It's not really a Christmas-themed AtM this week, but I had some questions that were long overdue to be answered and I wanted to get to them before the end of the year. Here's one of them.
After 25 years in ministry, I have run across a new situation for which I am ill prepared. We had a guest preacher to deliver the sermon for Stewardship Sunday. He did well for the first 10 minutes but then went off on a theologically weak tangent that has caused much angst with my staff and with many of my congregants: He did a lot of guilt-tripping and promising good fortune if one tithed. He ticked off the youth, young adults, ministers and many of the adults. He is a nice guy but did little preparation for his sermon (he said so) and took 35 minutes to unfold it, leaving many confused and hurt. Some, of course, thought it was terrific and commented that we need more of that kind of talk from the pulpit—won't happen while I'm there.

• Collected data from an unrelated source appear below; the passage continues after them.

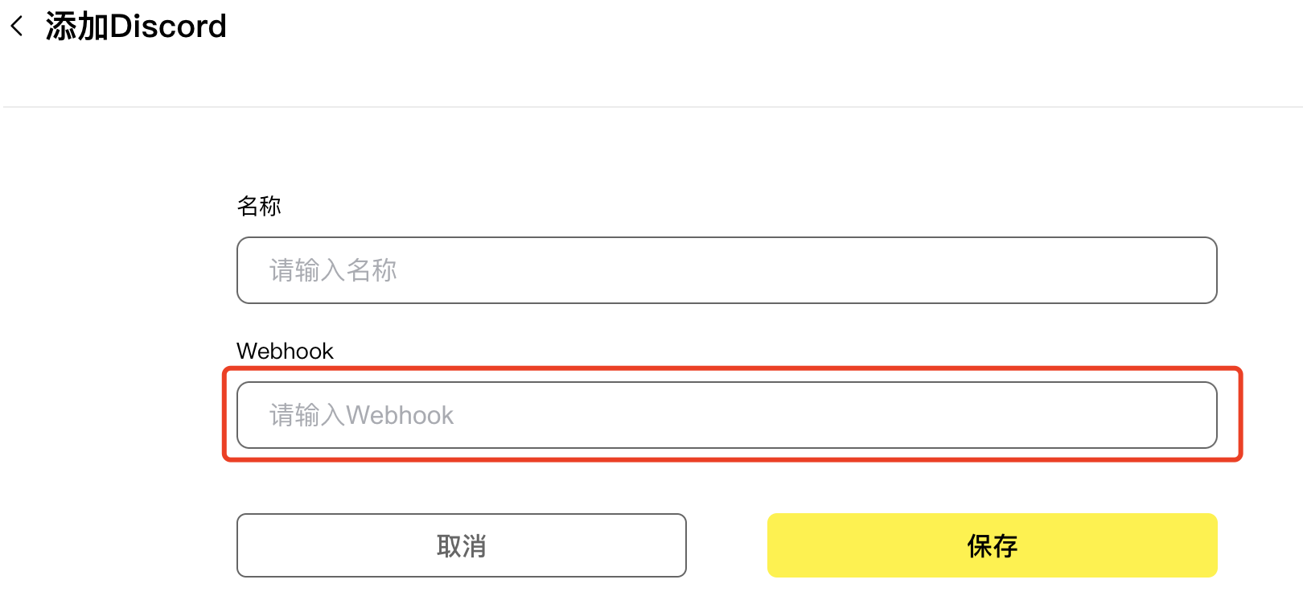Cancel adding the Discord webhook

click(461, 545)
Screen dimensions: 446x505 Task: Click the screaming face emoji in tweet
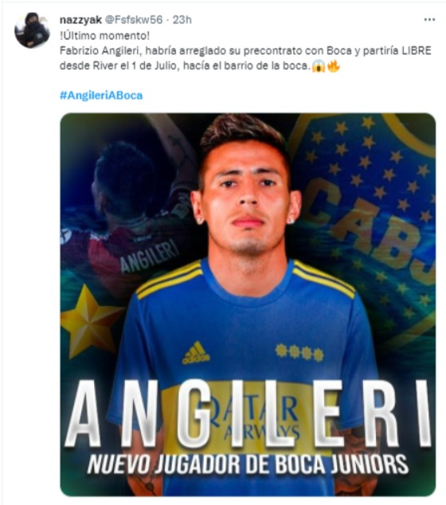[x=318, y=66]
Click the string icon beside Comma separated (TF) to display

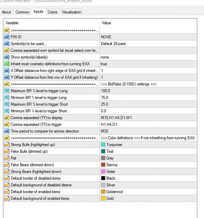[x=7, y=118]
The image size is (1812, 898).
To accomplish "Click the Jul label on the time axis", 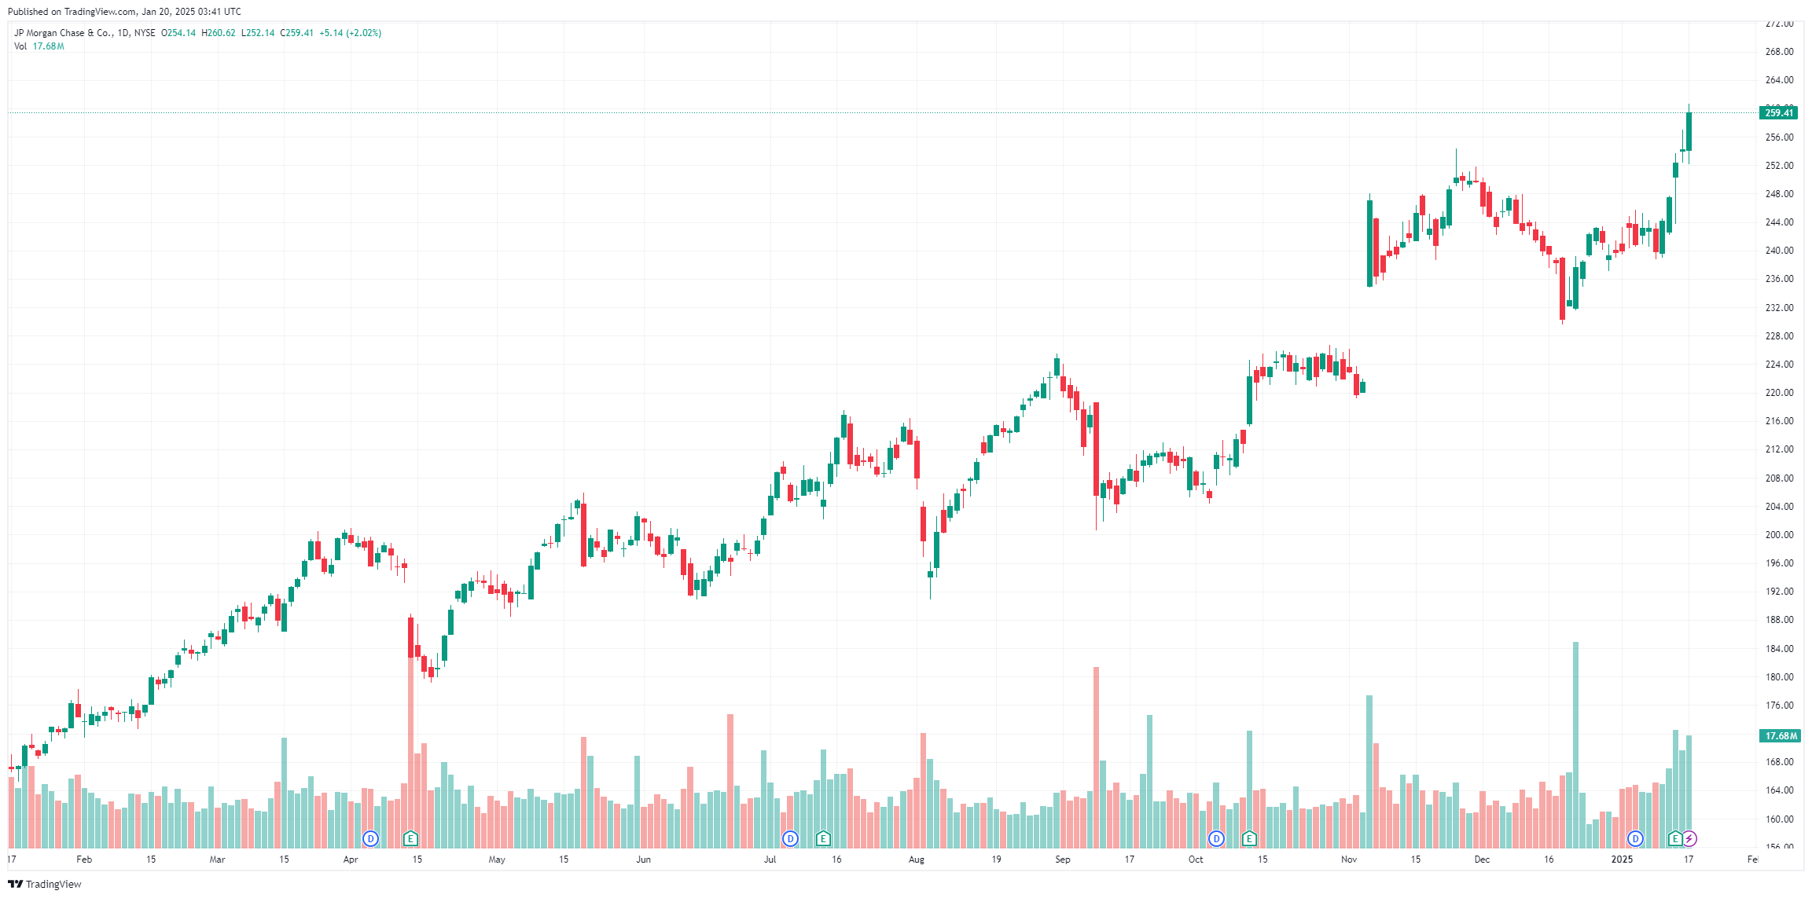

Anyway, do I do any kind of damage control such as a support group, mention it in my sermon on Sunday, etc? Or, should I just leave it alone and trust the Spirit and the congregation's resiliency (which they have). Thank you for your help.
Well, first off, apologies that we didn't get to this sooner, as you've probably dealt with a lot of the immediate issues. We hope it went okay and are sorry you had to go through this! But here are some general guidelines to help you through this kind of situation should it happen to you ever again or to anyone else. I'm very much weaving the insights of several of our matriarchs in this piece, as we heard from Peripatetic Polar Bear, Jan, Abi and St. Casserole on this and there was a lot of overlap.
Trust your congregation
Abi shared an anecdote about how a guest preacher came in to cover her one week and went off on all manner of theological tangents—including why he objected to women preachers. "The church members were furious," she says. "The lay leader and I told the district superintendent, and I confronted the preacher too. The congregation treated me different after that, were very supportive. They also appreciated my response to the situation as well. We talked about what he said and did for sometime to come."
In other words, and as Jan puts it, "Give your congregation credit. They know he or she is the guest preacher. We once had an anti-war preacher deliver a hard-charging no-war-never-ever sermon to our congregation filled with WW2 vets and Pentagon employees. Didn't go well. But they knew he was a guest and they didn't have to hear him preach every week. Every once in a while it doesn't hurt, though."
Build, don't destroy
Jan writes that if you decide to run a followup sermon, instead of tearing the guest preacher's sermon (or the preacher himself or herself) down, put it this way: "We got some interesting feedback from ______'s sermon and there are many perspectives on giving money to the church, all from different stories and sayings from scripture. Today I'm coming from a different perspective, from the story of [whatever your passage might be]."
PPB offers that you should lean toward one-on-one meetings and avoid putting yourself in the awkward position of "an adversarial relationship with a clergy colleague." She adds that if it's appropriate to do so (such as if your denomination encourages such collegiality), you may want to meet with the guest preacher and "push him a little bit about what he meant in the sermon---see if you can find a way where the two of you can agree" on a revision or appendix to his sermon that could appear in your church newsletter, for example. Or you can provide some feedback on his lack of preparation, says Abi. "Talk with the person as well about what they did," she writes. "Nice guy or not, he screwed up, and on a very important matter for your church. If you are invited to preach on a special topic, you don't come ill-prepared." If it's appropriate to do so, take it higher. But oftentimes, that may be sowing discord, so reflect upon it carefully.
Leave it alone
At this point, it may have blown over. And sometimes that might be the best thing to do anyway, believe it or not--just ignore it. St. Casserole says, "Discuss it privately with staff, but do not mention it in your sermon or worship. You can't correct this by discussing it head-on. Continue doing stewardship education throughout the year. Don't invite this preacher back. When people say they loved him, thank them for being there to hear him."
You can't control them all
Ultimately, this is going to happen to everyone at some point. St. C. notes, "Guest preachers and speakers do this from time to time. I prepare to cringe when a special interest speaker does a Moment for Mission or a special appeal."
Now. If you really want something Christmas-y, I got something from my mom that I really needed to see this week. And since there isn't another Wednesday Festival before Christmas to send it to, I'll share it here: A Christmas interpretation of Corinthians 13. May all your guest preachers this holiday be right on target, and may your hopes for the coming year be fulfilled.